─── Data provided ───

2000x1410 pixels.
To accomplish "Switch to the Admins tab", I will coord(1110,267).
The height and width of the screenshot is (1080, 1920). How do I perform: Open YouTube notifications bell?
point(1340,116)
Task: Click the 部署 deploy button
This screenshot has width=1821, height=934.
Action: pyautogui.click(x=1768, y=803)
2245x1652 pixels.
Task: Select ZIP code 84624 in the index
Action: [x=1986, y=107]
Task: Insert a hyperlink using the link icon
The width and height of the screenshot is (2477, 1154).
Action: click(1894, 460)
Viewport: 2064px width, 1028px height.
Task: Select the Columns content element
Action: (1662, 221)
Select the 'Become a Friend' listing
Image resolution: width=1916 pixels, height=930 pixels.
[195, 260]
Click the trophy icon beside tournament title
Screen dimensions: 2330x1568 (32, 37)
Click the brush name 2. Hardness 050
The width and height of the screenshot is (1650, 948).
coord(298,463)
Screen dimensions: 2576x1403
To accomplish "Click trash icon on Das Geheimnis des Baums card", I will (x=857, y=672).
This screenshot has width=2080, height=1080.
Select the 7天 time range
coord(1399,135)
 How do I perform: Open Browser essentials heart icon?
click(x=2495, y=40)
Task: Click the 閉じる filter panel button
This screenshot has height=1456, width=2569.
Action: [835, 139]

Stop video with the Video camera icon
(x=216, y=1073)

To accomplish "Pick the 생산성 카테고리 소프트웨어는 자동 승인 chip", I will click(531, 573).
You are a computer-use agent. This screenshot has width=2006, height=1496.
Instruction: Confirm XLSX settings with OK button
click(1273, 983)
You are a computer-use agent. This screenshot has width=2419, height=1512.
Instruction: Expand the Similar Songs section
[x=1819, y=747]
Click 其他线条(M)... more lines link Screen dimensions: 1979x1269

───

* What is required *
From the line containing "Select the 7天 time range" down to the last line, reproduce the records exactly. Include both ends.

* Solution to this problem *
Select the 7天 time range
coord(1399,135)
 How do I perform: Open Browser essentials heart icon?
click(x=2495, y=40)
Task: Click the 閉じる filter panel button
This screenshot has height=1456, width=2569.
Action: [835, 139]

Stop video with the Video camera icon
(x=216, y=1073)

To accomplish "Pick the 생산성 카테고리 소프트웨어는 자동 승인 chip", I will click(531, 573).
You are a computer-use agent. This screenshot has width=2006, height=1496.
Instruction: Confirm XLSX settings with OK button
click(1273, 983)
You are a computer-use agent. This screenshot has width=2419, height=1512.
Instruction: Expand the Similar Songs section
[x=1819, y=747]
Click 其他线条(M)... more lines link Screen dimensions: 1979x1269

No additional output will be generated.